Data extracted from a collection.

------

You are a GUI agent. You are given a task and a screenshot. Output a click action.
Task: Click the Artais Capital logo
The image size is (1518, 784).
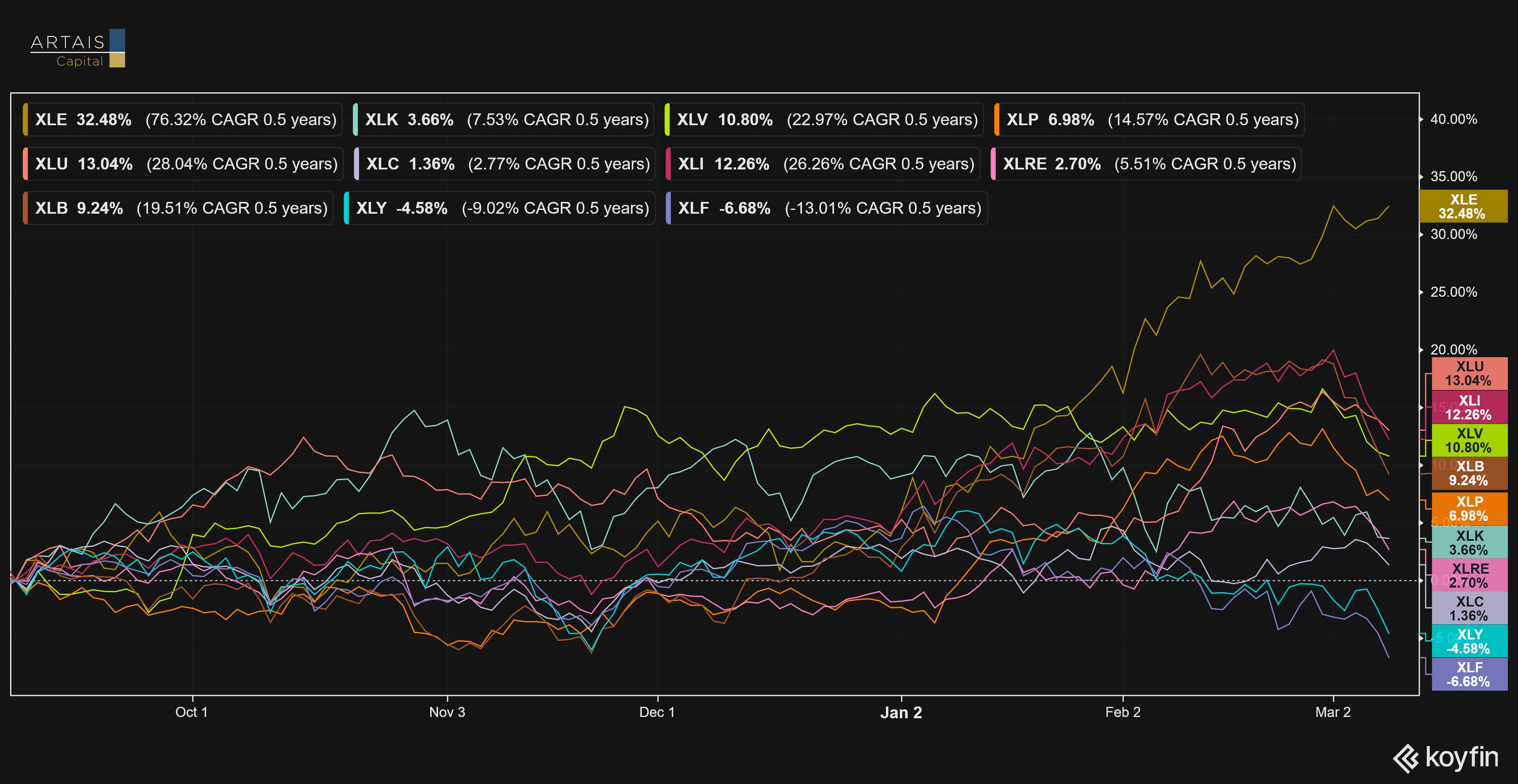tap(77, 49)
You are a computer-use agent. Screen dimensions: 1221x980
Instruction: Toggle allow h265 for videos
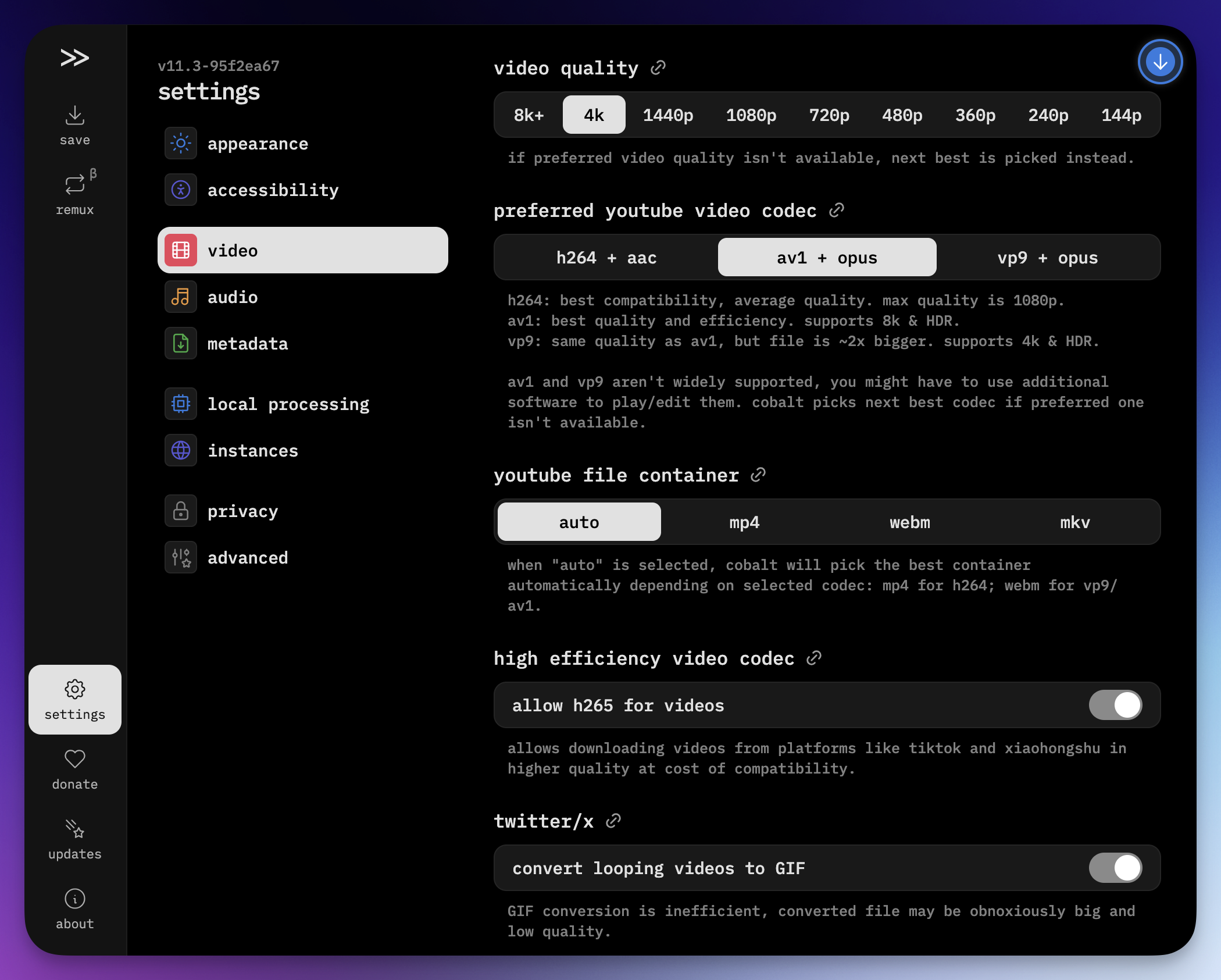1115,705
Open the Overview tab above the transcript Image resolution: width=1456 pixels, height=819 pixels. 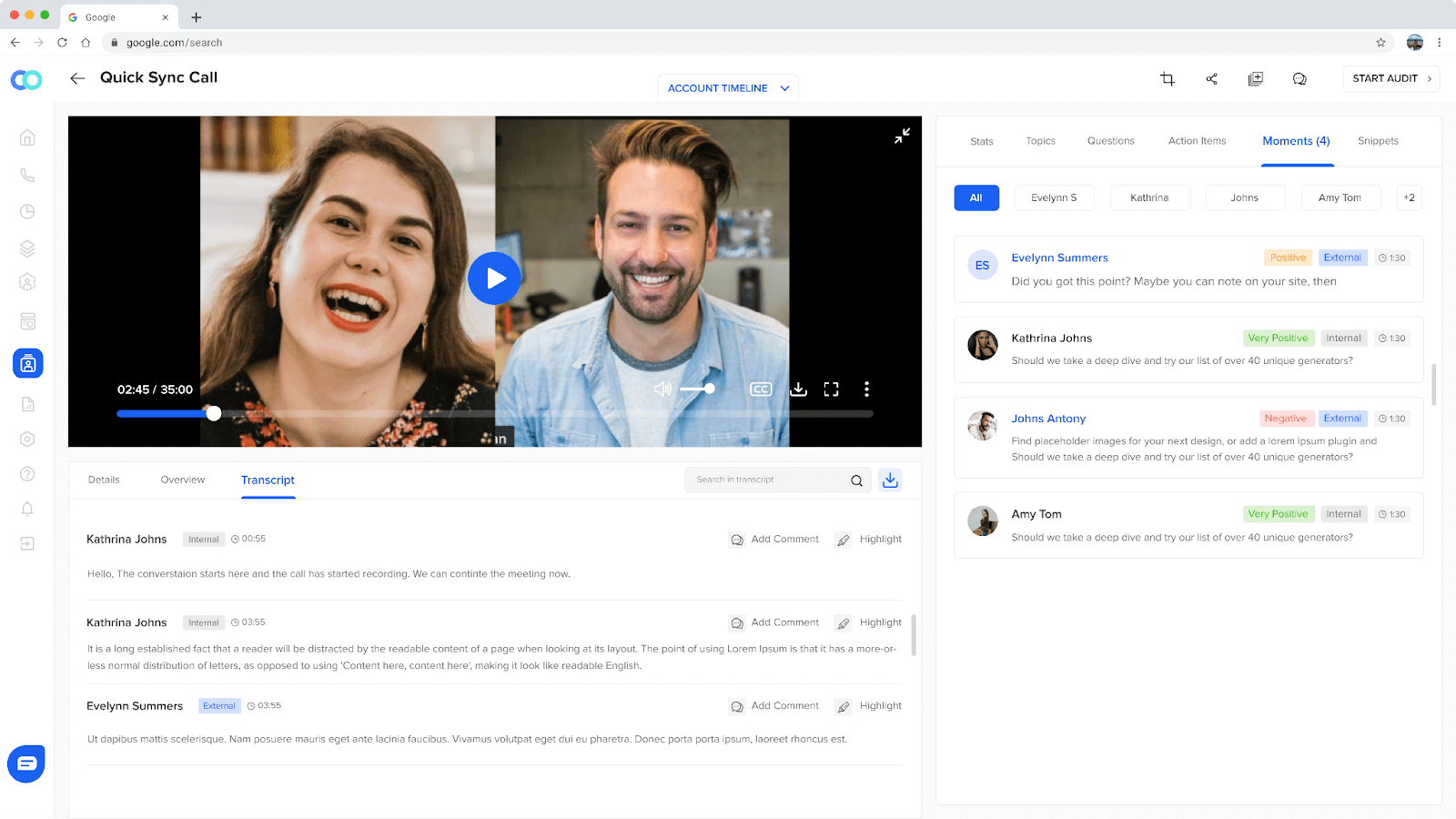coord(182,480)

------

What needs to be done.
Filter the entries above down to the lines containing the word "agent".

Reply to the exercise.
You are a GUI agent. You are given a task and a screenshot. Output a click action.
You are a computer-use agent. Screen dimensions: 1221x980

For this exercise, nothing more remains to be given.